I wonder if something is planned where a SitePoint article that’s rather in-line with the topics popular on the forums gets interesting comments, that it somehow get incorporated as a topic into the forums (but only if there are already comments)?

I also have a question about the flagging:

on SO, things people downvote doesn’t disappear entirely-- it either gets “folded” (this comment has too many negative votes) away with an opportunity to click it open anyway, or gets greyed out (harder to read). Either of these (but preferably the first) seem better than removing the post wholesale until someone changes it-- people might flag stuff for various reasons, and not always as a moderation tool.

Does the new SP flagging differentiate between “I disagree with this post”, “this post has bad/incorrect information”, and “this post is spammy” or “this post is cruel/attacking/inappropriate” etc?

It actually dims it, hides the content, and you can view the content by clicking a link “Show hidden content” or something along those lines. So it isn’t physically removed from the discussion, you do have the ability to see the community flagged it out and you can see the content which may indicate why they flagged it.

However, Staff may review the flags on the given post and physically delete it, if it is spam, not appropriate, etc.

Yes, there are 5 different flag notifications:
See the following illustration
https://meta.discourse.org/t/does-flagging-to-trigger-a-pm-also-cause-a-flag/18145/11?u=cpradio

Ah, nice link. Thanks.

Yes, I figured things could actually-actually be deleted at some point by a mod, was only concerned about the flagging… for example on reddit, some things get downvoted not because they don’t contribute to discussion, but because people want to express that they disagree with the post’s point. Etc. (sort of an anti-thanks).

Another thing that I’ve noticed from Twitter devs playing with things is that sometimes (not so much of forums maybe) it’s nice to have a “private flag” (on twitter called "favourite) which gives you your own list (when logged in) of things you wanted to get back to reading, or to remember someone posted a good link on topic X or whatever.

I saw there’s a heart symbol in Discourse but hearts and kidneys can mean so many different things (Dutch people might get that joke).
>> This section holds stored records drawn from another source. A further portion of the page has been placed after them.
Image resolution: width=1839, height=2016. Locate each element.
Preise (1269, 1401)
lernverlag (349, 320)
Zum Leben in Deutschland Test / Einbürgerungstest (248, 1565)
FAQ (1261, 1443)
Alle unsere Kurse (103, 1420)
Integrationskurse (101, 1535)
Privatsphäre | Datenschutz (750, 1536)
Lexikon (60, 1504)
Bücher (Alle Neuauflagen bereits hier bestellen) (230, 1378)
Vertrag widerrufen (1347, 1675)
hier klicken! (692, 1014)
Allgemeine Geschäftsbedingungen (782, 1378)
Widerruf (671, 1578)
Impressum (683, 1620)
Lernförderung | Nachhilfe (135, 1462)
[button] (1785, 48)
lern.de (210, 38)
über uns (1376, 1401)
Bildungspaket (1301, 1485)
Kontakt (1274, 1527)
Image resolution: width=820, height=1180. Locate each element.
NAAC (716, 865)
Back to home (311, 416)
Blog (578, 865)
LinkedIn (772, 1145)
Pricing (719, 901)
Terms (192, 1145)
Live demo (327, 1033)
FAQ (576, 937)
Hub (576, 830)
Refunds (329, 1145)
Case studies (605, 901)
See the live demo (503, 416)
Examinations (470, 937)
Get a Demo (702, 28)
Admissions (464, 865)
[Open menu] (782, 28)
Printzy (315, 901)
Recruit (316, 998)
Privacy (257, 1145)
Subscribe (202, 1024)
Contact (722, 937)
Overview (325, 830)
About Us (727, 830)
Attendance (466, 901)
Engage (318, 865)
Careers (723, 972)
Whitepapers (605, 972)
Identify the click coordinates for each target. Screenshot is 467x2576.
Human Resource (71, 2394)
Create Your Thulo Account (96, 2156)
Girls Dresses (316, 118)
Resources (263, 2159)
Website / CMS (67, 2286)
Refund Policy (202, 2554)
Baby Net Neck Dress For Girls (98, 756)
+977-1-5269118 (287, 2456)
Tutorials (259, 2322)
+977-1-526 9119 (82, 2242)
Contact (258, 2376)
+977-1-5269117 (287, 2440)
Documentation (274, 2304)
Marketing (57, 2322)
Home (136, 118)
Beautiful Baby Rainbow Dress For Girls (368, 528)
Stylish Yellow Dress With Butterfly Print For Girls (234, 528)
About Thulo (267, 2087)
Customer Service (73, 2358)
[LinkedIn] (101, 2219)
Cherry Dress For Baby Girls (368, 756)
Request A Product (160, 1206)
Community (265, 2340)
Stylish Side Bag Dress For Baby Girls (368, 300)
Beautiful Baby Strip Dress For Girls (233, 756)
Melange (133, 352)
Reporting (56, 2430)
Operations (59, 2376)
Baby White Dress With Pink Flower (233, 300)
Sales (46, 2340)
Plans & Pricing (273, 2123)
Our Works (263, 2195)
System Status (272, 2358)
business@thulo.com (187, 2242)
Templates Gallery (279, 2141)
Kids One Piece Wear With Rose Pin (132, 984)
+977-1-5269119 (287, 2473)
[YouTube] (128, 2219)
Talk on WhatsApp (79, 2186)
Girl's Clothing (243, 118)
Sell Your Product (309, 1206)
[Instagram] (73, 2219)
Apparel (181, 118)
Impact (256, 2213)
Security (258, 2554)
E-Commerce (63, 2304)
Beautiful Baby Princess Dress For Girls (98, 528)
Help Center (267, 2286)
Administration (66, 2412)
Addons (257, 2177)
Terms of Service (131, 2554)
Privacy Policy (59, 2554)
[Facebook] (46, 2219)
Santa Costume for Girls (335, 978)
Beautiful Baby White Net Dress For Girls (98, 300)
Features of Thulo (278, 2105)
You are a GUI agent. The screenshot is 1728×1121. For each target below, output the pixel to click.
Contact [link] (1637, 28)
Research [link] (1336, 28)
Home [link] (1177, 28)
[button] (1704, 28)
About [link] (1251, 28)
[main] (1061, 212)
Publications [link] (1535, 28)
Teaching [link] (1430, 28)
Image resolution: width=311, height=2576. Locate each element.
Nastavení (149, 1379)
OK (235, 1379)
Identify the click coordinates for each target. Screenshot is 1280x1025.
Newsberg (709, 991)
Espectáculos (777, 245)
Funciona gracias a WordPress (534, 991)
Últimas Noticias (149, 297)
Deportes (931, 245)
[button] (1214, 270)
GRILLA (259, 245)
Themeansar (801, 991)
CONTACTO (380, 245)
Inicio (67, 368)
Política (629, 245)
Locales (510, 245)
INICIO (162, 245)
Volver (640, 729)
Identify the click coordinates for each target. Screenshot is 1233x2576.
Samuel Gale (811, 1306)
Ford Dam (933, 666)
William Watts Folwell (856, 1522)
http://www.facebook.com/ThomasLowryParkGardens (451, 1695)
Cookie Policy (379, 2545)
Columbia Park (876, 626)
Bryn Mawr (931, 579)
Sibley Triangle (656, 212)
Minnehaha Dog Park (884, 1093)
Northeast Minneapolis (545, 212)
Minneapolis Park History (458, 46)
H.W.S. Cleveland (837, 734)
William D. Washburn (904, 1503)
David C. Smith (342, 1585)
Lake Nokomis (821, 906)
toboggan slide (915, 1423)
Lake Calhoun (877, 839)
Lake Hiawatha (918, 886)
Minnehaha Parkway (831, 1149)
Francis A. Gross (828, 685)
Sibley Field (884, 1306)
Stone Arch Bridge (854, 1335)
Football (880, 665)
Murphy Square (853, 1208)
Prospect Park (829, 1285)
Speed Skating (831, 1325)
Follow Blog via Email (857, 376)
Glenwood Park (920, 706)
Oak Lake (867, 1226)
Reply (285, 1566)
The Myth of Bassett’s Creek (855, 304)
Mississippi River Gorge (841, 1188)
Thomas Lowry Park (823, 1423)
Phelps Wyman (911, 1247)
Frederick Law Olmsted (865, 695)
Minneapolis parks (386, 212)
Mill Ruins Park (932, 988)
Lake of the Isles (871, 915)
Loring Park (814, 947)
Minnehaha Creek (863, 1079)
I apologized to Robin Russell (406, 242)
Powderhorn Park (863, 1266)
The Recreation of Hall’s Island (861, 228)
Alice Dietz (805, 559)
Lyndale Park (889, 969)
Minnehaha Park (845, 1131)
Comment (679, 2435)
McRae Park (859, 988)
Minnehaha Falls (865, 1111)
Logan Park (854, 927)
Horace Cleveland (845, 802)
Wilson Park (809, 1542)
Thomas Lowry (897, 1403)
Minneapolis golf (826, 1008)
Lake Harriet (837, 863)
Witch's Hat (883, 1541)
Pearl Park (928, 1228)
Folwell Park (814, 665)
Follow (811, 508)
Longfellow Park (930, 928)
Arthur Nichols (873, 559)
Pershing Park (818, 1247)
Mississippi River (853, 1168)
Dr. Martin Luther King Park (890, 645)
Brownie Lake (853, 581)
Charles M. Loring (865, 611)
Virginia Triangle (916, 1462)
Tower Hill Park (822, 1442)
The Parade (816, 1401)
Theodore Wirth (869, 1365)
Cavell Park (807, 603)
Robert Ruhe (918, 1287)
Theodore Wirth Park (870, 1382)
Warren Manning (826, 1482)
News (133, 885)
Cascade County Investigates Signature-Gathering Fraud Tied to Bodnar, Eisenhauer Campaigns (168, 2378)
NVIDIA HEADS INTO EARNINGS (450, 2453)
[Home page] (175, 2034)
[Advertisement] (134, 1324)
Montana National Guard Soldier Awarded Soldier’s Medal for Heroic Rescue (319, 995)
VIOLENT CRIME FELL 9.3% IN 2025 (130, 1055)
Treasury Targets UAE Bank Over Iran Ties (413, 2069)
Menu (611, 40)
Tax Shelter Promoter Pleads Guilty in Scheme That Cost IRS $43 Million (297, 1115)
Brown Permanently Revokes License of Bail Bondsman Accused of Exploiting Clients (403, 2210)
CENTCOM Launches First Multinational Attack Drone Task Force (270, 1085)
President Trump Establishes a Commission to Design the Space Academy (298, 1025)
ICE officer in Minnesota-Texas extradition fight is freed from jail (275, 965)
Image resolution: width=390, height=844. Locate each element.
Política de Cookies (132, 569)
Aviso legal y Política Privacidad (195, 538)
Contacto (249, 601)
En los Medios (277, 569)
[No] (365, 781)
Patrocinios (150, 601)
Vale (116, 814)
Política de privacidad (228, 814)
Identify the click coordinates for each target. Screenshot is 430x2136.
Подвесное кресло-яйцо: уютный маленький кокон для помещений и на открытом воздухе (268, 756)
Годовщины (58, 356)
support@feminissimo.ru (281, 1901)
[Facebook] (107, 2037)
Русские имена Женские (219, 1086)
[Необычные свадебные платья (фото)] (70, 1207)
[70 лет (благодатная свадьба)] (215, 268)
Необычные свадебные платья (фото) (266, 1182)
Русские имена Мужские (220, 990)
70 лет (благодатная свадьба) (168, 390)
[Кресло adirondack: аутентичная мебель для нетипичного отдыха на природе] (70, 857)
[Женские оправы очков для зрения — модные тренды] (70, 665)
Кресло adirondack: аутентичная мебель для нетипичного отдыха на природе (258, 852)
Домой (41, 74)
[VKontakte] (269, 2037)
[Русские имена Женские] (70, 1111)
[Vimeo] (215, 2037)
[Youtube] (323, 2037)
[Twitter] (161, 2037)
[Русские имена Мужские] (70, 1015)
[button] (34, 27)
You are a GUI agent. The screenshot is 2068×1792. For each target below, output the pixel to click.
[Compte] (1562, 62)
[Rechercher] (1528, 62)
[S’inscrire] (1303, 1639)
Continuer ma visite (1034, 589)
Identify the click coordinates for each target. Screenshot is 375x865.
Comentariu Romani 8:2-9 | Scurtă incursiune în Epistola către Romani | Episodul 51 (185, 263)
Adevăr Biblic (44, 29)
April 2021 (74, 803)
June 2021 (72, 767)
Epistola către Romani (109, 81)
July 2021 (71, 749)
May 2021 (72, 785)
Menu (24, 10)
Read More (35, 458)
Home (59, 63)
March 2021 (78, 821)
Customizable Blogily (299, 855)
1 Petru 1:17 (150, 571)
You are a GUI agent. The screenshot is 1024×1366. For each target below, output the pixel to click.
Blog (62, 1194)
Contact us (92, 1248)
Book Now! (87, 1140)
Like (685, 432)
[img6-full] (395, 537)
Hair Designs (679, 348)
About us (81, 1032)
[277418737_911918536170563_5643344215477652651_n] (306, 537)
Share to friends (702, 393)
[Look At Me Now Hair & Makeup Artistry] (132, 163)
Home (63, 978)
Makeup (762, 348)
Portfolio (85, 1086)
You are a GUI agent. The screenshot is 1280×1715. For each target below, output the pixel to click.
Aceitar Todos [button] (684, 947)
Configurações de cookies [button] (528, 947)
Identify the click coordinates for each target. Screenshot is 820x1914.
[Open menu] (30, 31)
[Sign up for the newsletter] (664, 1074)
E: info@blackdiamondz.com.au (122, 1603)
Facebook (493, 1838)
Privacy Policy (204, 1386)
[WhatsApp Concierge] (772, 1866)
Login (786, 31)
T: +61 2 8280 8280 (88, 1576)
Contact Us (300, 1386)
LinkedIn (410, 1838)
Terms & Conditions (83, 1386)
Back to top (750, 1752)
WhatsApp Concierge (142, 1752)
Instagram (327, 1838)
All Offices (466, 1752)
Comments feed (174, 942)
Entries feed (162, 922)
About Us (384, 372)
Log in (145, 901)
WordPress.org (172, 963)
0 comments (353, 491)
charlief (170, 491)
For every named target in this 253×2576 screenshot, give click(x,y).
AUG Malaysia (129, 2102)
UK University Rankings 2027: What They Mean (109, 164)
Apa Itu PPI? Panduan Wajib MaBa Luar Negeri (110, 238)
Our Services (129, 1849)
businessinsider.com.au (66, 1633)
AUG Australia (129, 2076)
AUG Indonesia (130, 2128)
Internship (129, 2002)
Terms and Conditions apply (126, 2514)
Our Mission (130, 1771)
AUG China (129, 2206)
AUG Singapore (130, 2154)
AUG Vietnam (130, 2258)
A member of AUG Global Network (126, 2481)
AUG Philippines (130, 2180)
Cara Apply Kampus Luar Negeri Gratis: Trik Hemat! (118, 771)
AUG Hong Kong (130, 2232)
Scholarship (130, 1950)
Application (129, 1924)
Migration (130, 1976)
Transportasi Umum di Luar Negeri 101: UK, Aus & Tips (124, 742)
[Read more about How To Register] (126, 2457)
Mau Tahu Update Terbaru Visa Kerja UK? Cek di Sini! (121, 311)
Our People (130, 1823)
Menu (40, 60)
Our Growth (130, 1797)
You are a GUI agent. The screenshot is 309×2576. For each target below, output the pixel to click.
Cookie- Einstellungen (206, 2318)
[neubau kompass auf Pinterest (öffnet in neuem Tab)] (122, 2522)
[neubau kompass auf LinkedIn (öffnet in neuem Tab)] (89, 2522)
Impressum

Discourse has that too. You can star topics and bookmark posts (at this current time), there are some who think it is crazy to have both options, maybe it is, maybe it isn’t. I use the star topic a lot on Meta (I don’t use the bookmark option).

Once the migration to Discourse has settled down, the plan is to link blog comments with the forums, thus integrating the forums with the posts on sitepoint.com. I’m not sure exactly how it will all work, but that’s certainly in the offing.